2',5'-oligoadenylate synthetase in interferon-alpha- and acyclovir-treated herpes simplex virus-infected cells.

The 2',5'-oligoadenylate (2-5A) synthetase pathway, induced by interferon-alpha (IFN-alpha), has been shown to be responsible for the antiviral action of IFN-alpha against some viruses. Studies were done to determine the role of this pathway in the anti-herpes simplex virus (HSV) action of IFN-alpha alone or in combination with acyclovir (ACV), a combination that leads to synergistic anti-HSV activity. Treatment of human corneal cells or Vero cells with 100 IU/ml of IFN-alpha induced expression of 2-5A synthetase mRNA and a 10-fold increase in 2-5A synthetase production compared with untreated cells. HSV infection alone did not induce 2-5A synthetase production, but when IFN-alpha-treated cells were infected with HSV, enzyme level was significantly increased (p < 0.05) compared with that in IFN-alpha-treated, uninfected cells. HSV infection actually decreased the level of 2-5A synthetase mRNA in IFN-alpha-treated cells.

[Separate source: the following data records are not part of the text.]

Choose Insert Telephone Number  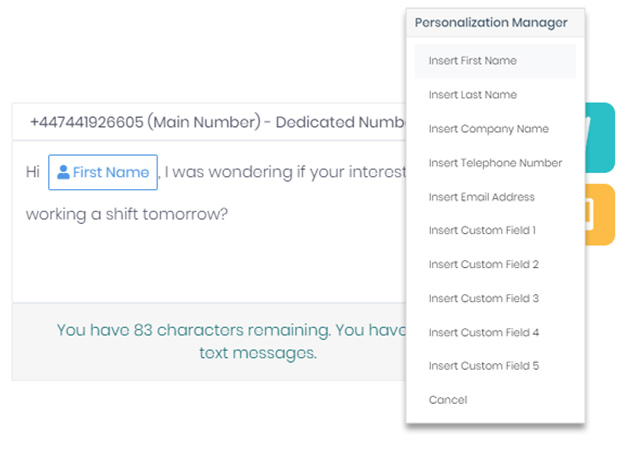coord(495,163)
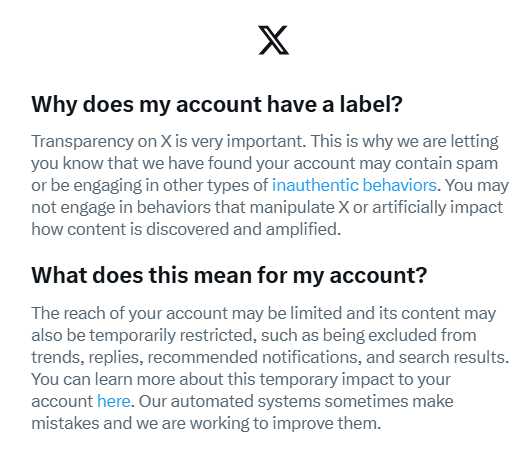Click the words "manipulate X" in the first paragraph

click(299, 207)
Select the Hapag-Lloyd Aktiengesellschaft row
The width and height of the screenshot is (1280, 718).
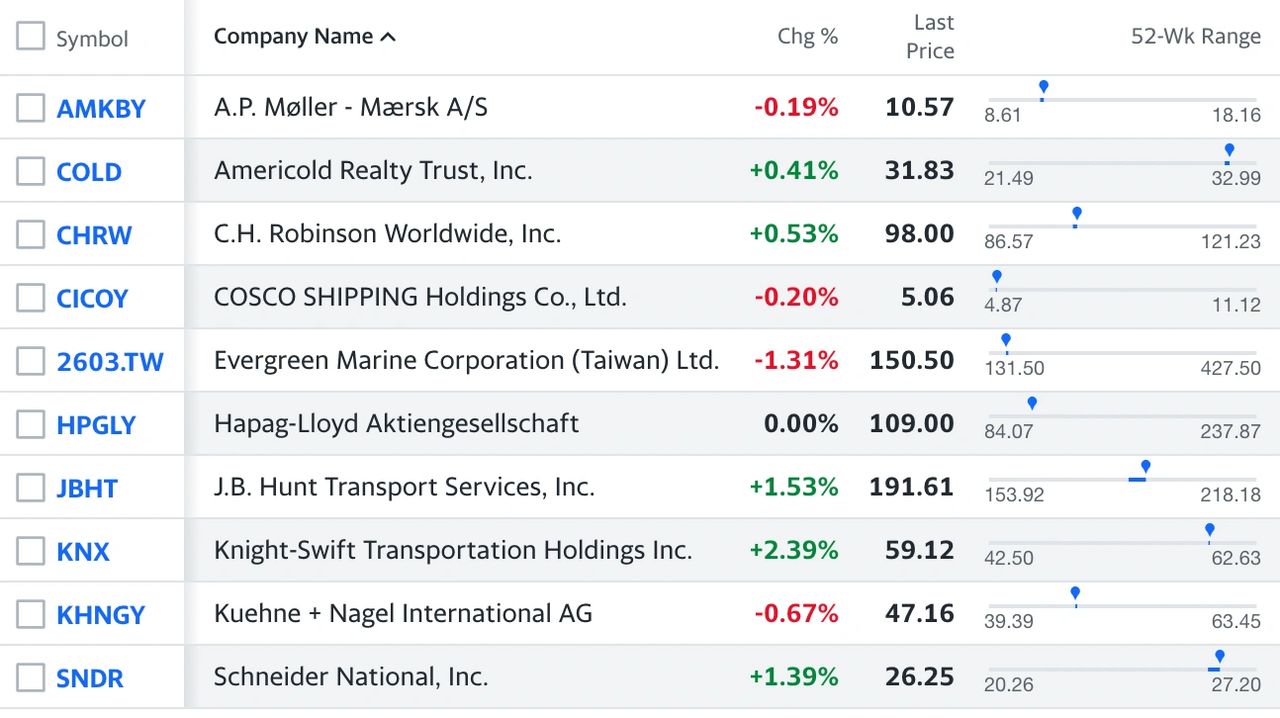coord(640,423)
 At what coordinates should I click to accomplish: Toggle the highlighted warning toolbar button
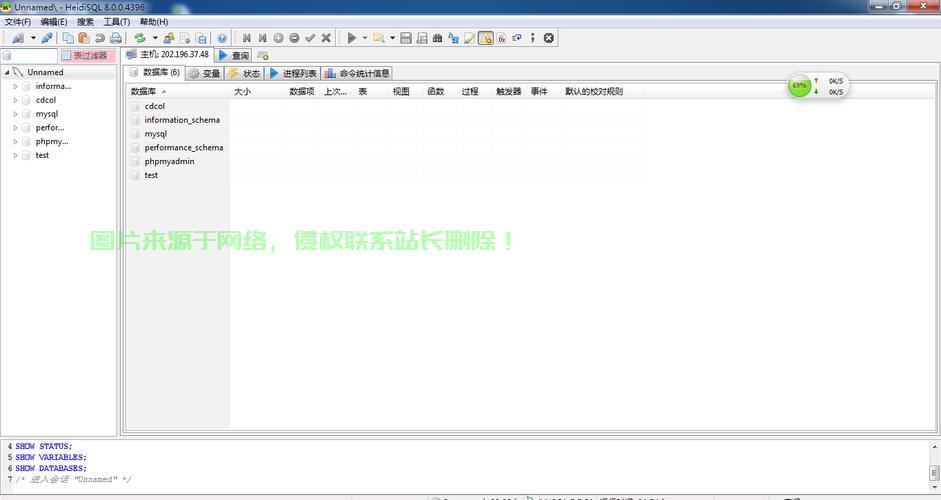coord(485,38)
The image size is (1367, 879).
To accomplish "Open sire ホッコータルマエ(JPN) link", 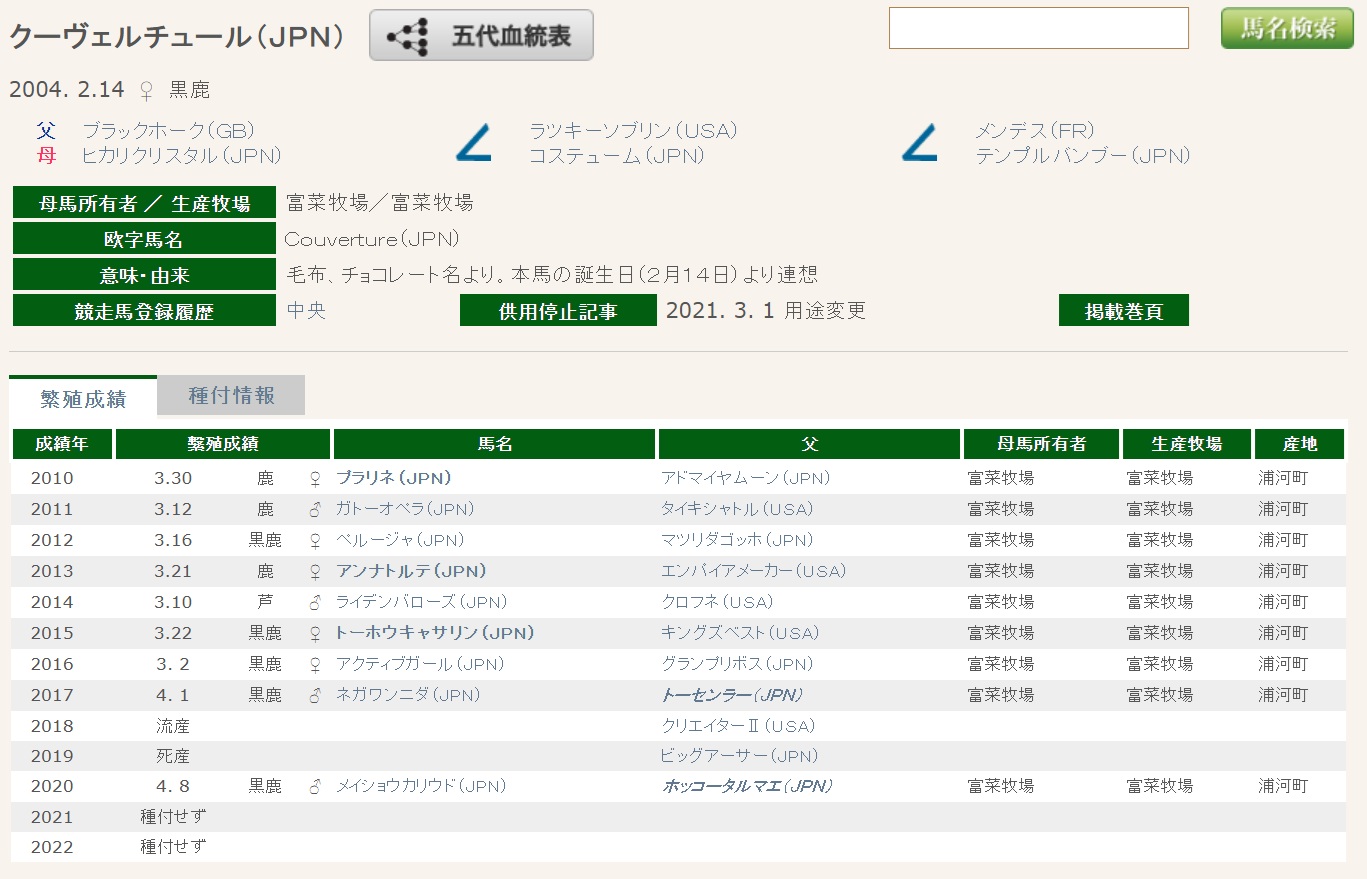I will (x=746, y=786).
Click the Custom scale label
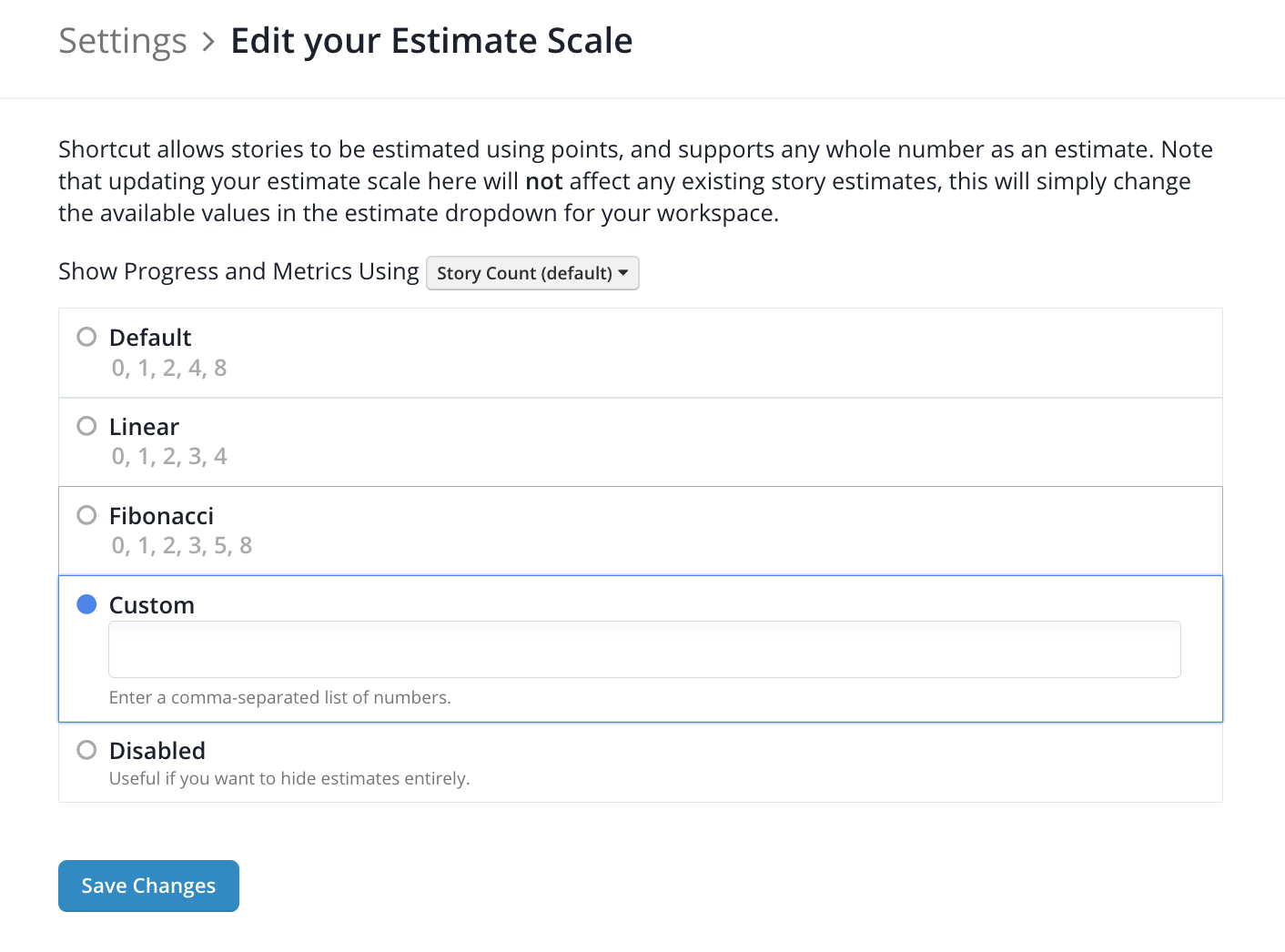 152,605
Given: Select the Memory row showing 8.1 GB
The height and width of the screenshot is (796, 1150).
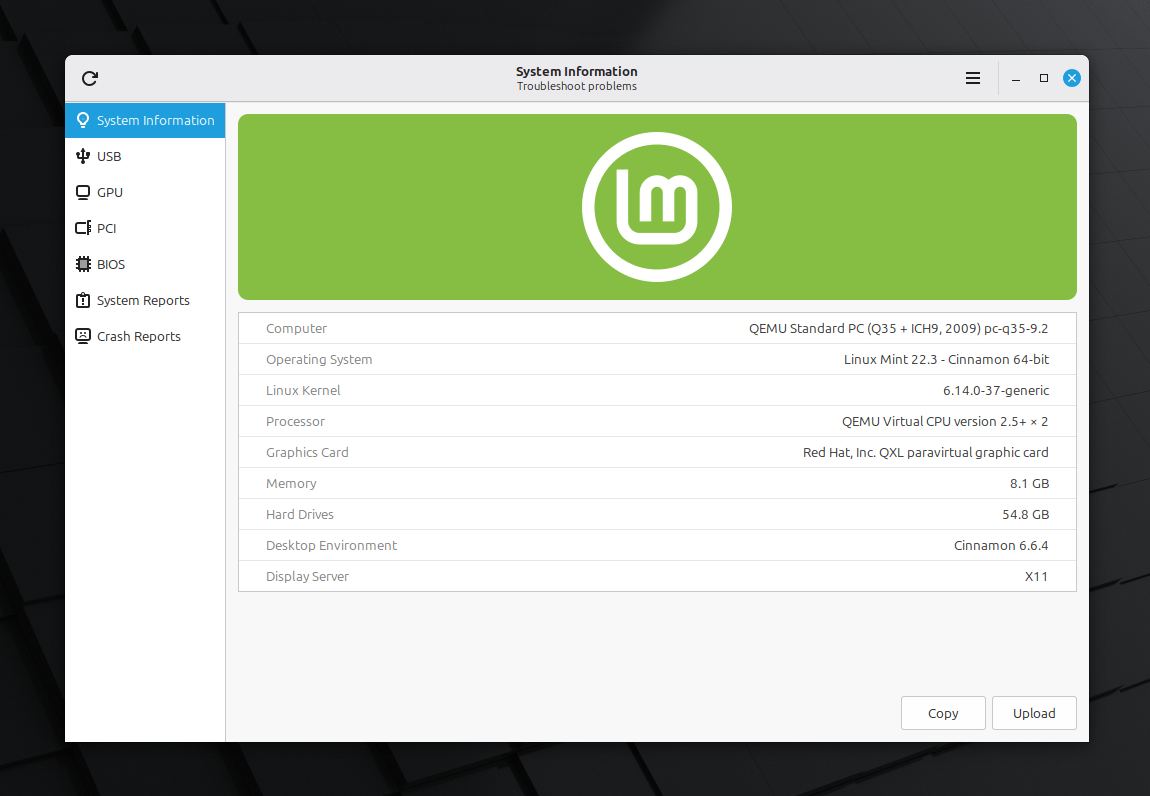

Although IFN-alpha treatment induced high levels of 2-5A synthetase with or without HSV infection, no activation of the latent endonuclease was detected by specific cleavage of ribosomal RNA. Treatment of infected cells with 5 microM ACV alone or combined with IFN-alpha did not increase 2-5A synthetase or endonuclease activities above those detected in cells not treated with ACV. The data indicate that the 2-5A synthetase pathway was inducible in corneal cells and Vero cells but did not appear to contribute to the anti-HSV activity of IFN-alpha alone or the synergistic activity of IFN-alpha combined with ACV.